- [Exercise brief] Scan the material below and report how many lines include the string "section"; nothing else belongs in the reply.
•••
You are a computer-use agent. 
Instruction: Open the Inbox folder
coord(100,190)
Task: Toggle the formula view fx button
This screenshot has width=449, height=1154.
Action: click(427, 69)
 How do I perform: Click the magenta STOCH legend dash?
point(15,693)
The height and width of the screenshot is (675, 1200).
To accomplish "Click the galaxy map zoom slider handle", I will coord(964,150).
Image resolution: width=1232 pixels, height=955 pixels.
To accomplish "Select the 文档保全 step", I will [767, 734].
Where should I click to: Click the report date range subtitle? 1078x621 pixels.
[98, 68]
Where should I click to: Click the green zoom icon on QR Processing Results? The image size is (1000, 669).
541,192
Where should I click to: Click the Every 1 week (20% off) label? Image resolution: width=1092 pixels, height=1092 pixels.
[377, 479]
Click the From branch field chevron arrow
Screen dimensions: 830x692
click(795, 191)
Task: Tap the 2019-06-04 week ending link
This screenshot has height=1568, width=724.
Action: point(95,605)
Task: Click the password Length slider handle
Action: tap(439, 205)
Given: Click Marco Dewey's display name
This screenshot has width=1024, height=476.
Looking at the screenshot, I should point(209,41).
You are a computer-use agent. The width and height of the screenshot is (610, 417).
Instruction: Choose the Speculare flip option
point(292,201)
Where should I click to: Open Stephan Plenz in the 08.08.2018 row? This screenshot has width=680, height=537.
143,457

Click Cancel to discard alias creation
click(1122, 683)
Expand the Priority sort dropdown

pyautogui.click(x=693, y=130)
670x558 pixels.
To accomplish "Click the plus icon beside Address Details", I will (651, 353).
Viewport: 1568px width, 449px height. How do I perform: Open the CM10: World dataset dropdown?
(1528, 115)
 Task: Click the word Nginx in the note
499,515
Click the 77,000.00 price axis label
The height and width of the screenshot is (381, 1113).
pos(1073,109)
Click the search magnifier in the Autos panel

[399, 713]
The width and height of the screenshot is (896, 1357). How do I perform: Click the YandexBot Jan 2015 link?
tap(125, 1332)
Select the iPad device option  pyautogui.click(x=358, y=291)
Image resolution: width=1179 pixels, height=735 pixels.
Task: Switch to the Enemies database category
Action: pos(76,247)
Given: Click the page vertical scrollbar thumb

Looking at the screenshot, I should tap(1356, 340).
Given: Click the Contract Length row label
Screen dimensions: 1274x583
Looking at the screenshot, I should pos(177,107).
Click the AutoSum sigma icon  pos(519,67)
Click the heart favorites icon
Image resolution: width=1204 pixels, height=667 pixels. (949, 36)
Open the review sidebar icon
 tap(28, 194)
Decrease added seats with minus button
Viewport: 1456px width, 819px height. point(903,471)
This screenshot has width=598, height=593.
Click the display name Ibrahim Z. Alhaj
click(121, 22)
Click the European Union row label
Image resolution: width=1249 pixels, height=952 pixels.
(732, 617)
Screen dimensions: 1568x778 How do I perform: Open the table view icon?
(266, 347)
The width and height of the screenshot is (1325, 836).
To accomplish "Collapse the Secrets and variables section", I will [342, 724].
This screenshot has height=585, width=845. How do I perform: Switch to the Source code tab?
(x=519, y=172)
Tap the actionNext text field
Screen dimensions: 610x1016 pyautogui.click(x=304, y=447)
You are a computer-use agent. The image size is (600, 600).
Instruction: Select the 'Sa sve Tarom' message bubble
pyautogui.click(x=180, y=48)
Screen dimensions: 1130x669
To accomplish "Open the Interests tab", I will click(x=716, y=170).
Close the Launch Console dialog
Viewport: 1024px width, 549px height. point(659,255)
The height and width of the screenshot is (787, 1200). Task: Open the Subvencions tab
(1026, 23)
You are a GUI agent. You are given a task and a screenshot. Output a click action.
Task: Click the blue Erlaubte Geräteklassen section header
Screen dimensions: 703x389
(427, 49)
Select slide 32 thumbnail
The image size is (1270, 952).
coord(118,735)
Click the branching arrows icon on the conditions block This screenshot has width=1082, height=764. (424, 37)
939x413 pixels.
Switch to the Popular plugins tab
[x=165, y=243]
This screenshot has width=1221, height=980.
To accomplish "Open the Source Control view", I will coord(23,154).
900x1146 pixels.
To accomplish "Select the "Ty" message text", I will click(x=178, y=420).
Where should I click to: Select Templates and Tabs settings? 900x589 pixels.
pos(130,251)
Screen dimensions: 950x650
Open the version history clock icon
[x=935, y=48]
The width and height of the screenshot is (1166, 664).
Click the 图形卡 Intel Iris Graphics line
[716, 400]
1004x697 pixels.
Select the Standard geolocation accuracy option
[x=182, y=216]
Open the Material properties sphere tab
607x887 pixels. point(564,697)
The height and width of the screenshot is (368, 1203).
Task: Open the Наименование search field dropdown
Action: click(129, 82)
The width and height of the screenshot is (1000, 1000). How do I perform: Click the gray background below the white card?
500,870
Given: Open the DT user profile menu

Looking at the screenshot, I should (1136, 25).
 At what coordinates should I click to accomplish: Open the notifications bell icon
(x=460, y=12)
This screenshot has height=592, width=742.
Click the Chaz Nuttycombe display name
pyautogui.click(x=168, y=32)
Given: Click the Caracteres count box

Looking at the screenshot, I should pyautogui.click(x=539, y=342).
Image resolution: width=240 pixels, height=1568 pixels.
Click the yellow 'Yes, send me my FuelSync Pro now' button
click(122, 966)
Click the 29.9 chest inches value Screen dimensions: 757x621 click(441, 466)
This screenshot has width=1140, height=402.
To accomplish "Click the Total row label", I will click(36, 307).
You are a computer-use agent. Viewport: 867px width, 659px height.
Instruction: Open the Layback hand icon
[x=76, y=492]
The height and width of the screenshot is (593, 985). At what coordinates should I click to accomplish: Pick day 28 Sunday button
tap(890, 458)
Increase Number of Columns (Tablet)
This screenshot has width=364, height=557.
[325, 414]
•••
- [The answer] 2